Problem to work on:
Print out every record exactly as it appears.

(Stored records)

______________________________

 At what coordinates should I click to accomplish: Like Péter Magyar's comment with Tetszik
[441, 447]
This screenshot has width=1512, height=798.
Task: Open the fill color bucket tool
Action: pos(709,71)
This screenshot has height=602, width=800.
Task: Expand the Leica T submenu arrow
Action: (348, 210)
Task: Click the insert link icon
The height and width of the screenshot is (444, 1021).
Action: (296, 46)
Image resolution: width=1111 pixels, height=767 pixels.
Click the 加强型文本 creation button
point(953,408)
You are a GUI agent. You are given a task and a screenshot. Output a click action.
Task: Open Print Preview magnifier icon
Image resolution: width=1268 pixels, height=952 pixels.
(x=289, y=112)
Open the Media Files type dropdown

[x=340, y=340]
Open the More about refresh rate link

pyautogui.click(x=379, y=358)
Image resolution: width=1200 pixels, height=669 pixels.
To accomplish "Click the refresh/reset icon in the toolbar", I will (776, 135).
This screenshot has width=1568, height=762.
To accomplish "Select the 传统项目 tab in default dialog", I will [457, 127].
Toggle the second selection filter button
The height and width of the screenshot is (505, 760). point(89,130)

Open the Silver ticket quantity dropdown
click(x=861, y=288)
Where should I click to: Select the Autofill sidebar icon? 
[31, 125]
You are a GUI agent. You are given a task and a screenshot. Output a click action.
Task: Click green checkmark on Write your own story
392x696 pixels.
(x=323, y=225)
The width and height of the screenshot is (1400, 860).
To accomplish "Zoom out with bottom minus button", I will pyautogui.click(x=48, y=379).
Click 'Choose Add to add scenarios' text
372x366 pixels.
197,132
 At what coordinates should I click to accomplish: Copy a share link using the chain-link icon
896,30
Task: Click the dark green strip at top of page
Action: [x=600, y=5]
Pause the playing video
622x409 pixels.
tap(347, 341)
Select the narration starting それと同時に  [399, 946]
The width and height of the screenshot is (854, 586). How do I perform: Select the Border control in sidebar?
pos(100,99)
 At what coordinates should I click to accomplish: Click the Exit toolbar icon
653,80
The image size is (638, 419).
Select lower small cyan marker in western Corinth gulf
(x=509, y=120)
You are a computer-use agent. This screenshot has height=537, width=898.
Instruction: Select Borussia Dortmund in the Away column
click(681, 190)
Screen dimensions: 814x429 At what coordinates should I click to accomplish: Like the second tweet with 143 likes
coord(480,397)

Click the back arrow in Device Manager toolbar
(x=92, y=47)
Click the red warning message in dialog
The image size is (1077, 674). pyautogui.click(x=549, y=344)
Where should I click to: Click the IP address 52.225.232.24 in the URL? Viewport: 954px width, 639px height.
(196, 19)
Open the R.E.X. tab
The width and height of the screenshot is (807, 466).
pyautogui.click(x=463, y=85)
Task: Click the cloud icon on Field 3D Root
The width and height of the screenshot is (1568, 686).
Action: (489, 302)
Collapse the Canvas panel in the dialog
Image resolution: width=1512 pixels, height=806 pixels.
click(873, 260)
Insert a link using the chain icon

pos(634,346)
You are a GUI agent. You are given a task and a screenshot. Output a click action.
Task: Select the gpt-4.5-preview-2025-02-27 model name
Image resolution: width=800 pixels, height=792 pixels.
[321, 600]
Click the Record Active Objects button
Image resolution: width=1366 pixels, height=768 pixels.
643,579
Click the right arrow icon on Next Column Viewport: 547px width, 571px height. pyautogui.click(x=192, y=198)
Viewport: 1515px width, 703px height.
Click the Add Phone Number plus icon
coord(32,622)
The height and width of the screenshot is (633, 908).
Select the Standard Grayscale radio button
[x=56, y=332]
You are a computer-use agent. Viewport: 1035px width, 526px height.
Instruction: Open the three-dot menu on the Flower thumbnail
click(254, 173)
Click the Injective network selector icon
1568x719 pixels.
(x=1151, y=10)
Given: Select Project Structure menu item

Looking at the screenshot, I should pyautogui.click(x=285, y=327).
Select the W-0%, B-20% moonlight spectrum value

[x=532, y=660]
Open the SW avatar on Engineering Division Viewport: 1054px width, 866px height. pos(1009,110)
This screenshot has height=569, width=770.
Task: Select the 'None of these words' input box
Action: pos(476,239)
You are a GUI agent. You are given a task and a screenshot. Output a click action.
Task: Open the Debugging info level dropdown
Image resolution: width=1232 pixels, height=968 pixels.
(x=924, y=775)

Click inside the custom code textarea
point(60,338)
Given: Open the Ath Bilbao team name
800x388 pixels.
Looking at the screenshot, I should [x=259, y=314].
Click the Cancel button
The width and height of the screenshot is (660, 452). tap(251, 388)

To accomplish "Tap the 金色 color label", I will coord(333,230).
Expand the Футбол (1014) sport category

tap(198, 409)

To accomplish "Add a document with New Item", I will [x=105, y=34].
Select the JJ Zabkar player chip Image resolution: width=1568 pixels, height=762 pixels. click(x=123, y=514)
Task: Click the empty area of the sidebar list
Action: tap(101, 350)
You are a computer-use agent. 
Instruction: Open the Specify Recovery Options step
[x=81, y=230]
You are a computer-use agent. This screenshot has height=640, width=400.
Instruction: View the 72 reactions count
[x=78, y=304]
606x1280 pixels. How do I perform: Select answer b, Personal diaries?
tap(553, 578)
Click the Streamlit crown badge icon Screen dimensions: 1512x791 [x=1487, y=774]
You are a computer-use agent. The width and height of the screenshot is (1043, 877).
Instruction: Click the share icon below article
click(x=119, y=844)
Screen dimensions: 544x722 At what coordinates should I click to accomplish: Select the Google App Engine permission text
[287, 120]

______________________________

Task output:
 At what coordinates should I click to accomplish: Like Péter Magyar's comment with Tetszik
[441, 447]
This screenshot has width=1512, height=798.
Task: Open the fill color bucket tool
Action: pos(709,71)
This screenshot has height=602, width=800.
Task: Expand the Leica T submenu arrow
Action: (348, 210)
Task: Click the insert link icon
The height and width of the screenshot is (444, 1021).
Action: (296, 46)
Image resolution: width=1111 pixels, height=767 pixels.
Click the 加强型文本 creation button
point(953,408)
You are a GUI agent. You are given a task and a screenshot. Output a click action.
Task: Open Print Preview magnifier icon
Image resolution: width=1268 pixels, height=952 pixels.
(x=289, y=112)
Open the Media Files type dropdown

[x=340, y=340]
Open the More about refresh rate link

pyautogui.click(x=379, y=358)
Image resolution: width=1200 pixels, height=669 pixels.
To accomplish "Click the refresh/reset icon in the toolbar", I will (776, 135).
This screenshot has width=1568, height=762.
To accomplish "Select the 传统项目 tab in default dialog", I will [457, 127].
Toggle the second selection filter button
The height and width of the screenshot is (505, 760). point(89,130)

Open the Silver ticket quantity dropdown
click(x=861, y=288)
Where should I click to: Select the Autofill sidebar icon? 
[31, 125]
You are a GUI agent. You are given a task and a screenshot. Output a click action.
Task: Click green checkmark on Write your own story
392x696 pixels.
(x=323, y=225)
The width and height of the screenshot is (1400, 860).
To accomplish "Zoom out with bottom minus button", I will pyautogui.click(x=48, y=379).
Click 'Choose Add to add scenarios' text
372x366 pixels.
197,132
 At what coordinates should I click to accomplish: Copy a share link using the chain-link icon
896,30
Task: Click the dark green strip at top of page
Action: [x=600, y=5]
Pause the playing video
622x409 pixels.
tap(347, 341)
Select the narration starting それと同時に  [399, 946]
The width and height of the screenshot is (854, 586). How do I perform: Select the Border control in sidebar?
pos(100,99)
 At what coordinates should I click to accomplish: Click the Exit toolbar icon
653,80
The image size is (638, 419).
Select lower small cyan marker in western Corinth gulf
(x=509, y=120)
You are a computer-use agent. This screenshot has height=537, width=898.
Instruction: Select Borussia Dortmund in the Away column
click(681, 190)
Screen dimensions: 814x429 At what coordinates should I click to accomplish: Like the second tweet with 143 likes
coord(480,397)

Click the back arrow in Device Manager toolbar
(x=92, y=47)
Click the red warning message in dialog
The image size is (1077, 674). pyautogui.click(x=549, y=344)
Where should I click to: Click the IP address 52.225.232.24 in the URL? Viewport: 954px width, 639px height.
(196, 19)
Open the R.E.X. tab
The width and height of the screenshot is (807, 466).
pyautogui.click(x=463, y=85)
Task: Click the cloud icon on Field 3D Root
The width and height of the screenshot is (1568, 686).
Action: (489, 302)
Collapse the Canvas panel in the dialog
Image resolution: width=1512 pixels, height=806 pixels.
click(873, 260)
Insert a link using the chain icon

pos(634,346)
You are a GUI agent. You are given a task and a screenshot. Output a click action.
Task: Select the gpt-4.5-preview-2025-02-27 model name
Image resolution: width=800 pixels, height=792 pixels.
[321, 600]
Click the Record Active Objects button
Image resolution: width=1366 pixels, height=768 pixels.
643,579
Click the right arrow icon on Next Column Viewport: 547px width, 571px height. pyautogui.click(x=192, y=198)
Viewport: 1515px width, 703px height.
Click the Add Phone Number plus icon
coord(32,622)
The height and width of the screenshot is (633, 908).
Select the Standard Grayscale radio button
[x=56, y=332]
You are a computer-use agent. Viewport: 1035px width, 526px height.
Instruction: Open the three-dot menu on the Flower thumbnail
click(254, 173)
Click the Injective network selector icon
1568x719 pixels.
(x=1151, y=10)
Given: Select Project Structure menu item

Looking at the screenshot, I should pyautogui.click(x=285, y=327).
Select the W-0%, B-20% moonlight spectrum value

[x=532, y=660]
Open the SW avatar on Engineering Division Viewport: 1054px width, 866px height. pos(1009,110)
This screenshot has height=569, width=770.
Task: Select the 'None of these words' input box
Action: pos(476,239)
You are a GUI agent. You are given a task and a screenshot. Output a click action.
Task: Open the Debugging info level dropdown
Image resolution: width=1232 pixels, height=968 pixels.
(x=924, y=775)

Click inside the custom code textarea
point(60,338)
Given: Open the Ath Bilbao team name
800x388 pixels.
Looking at the screenshot, I should [x=259, y=314].
Click the Cancel button
The width and height of the screenshot is (660, 452). tap(251, 388)

To accomplish "Tap the 金色 color label", I will coord(333,230).
Expand the Футбол (1014) sport category

tap(198, 409)

To accomplish "Add a document with New Item", I will [x=105, y=34].
Select the JJ Zabkar player chip Image resolution: width=1568 pixels, height=762 pixels. click(x=123, y=514)
Task: Click the empty area of the sidebar list
Action: tap(101, 350)
You are a computer-use agent. 
Instruction: Open the Specify Recovery Options step
[x=81, y=230]
You are a computer-use agent. This screenshot has height=640, width=400.
Instruction: View the 72 reactions count
[x=78, y=304]
606x1280 pixels. How do I perform: Select answer b, Personal diaries?
tap(553, 578)
Click the Streamlit crown badge icon Screen dimensions: 1512x791 [x=1487, y=774]
You are a computer-use agent. The width and height of the screenshot is (1043, 877).
Instruction: Click the share icon below article
click(x=119, y=844)
Screen dimensions: 544x722 At what coordinates should I click to accomplish: Select the Google App Engine permission text
[287, 120]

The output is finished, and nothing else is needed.